=== Records provided ===

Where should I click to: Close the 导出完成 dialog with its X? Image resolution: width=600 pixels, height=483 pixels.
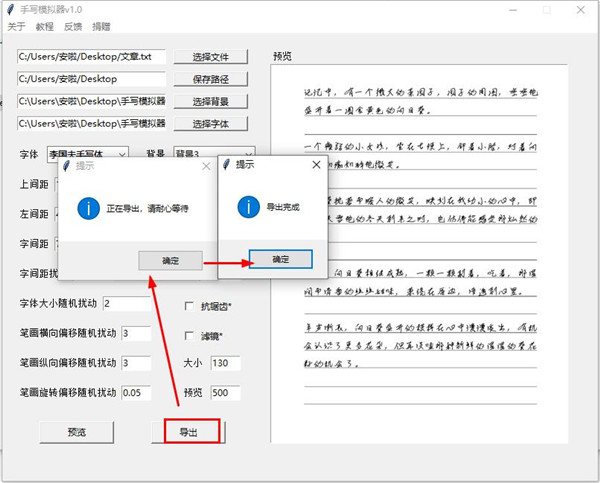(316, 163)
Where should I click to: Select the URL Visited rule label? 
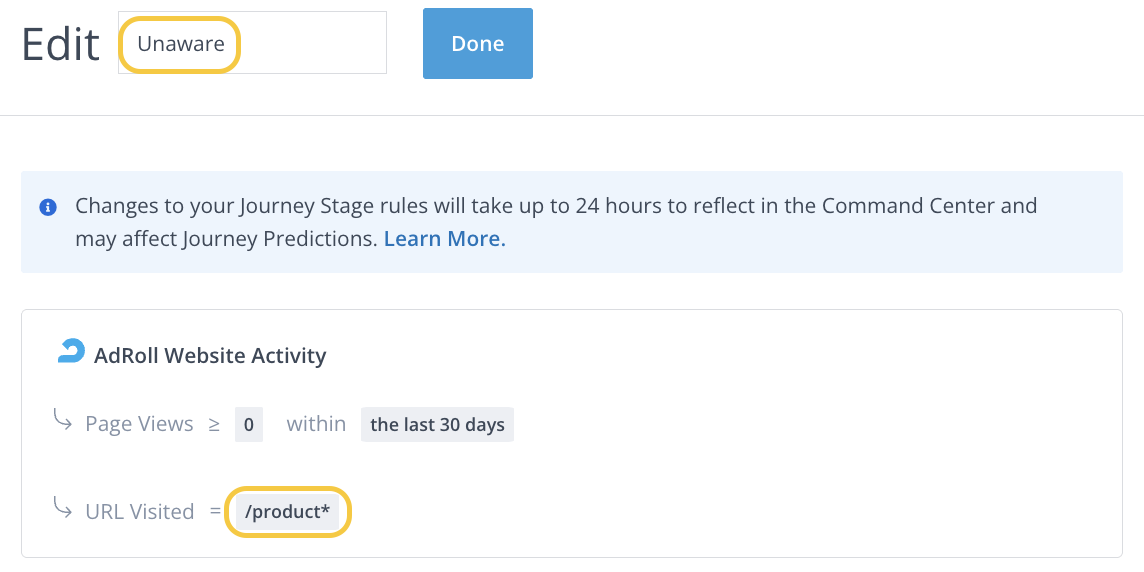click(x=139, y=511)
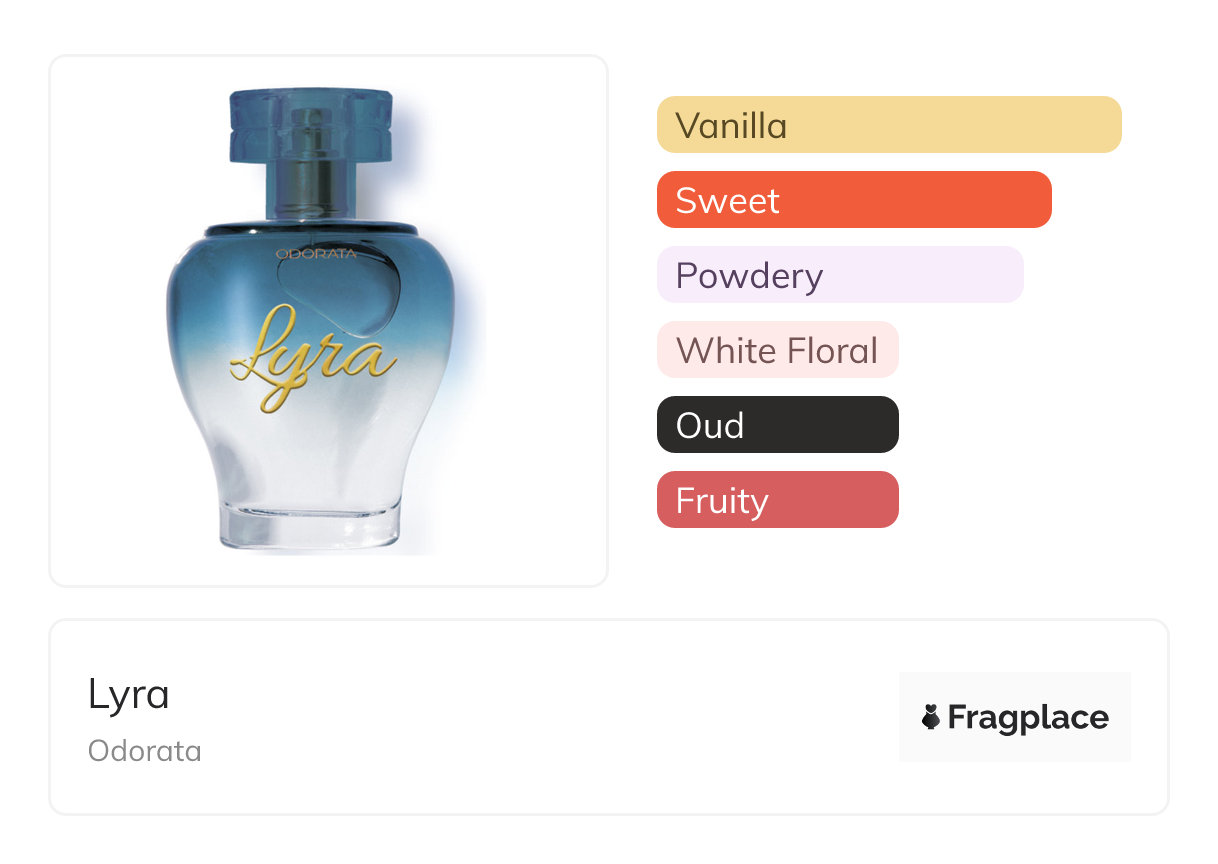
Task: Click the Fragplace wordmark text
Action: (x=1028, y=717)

===

• _Task instructions_
Leaving out any pictures, write the records above out exactly as they are.

• _Problem solution_
Where should I click to: Close the 导出完成 dialog with its X? Image resolution: width=600 pixels, height=483 pixels.
(316, 163)
Where should I click to: Select the URL Visited rule label? 
click(x=139, y=511)
Task: Click the Fragplace wordmark text
Action: (x=1028, y=717)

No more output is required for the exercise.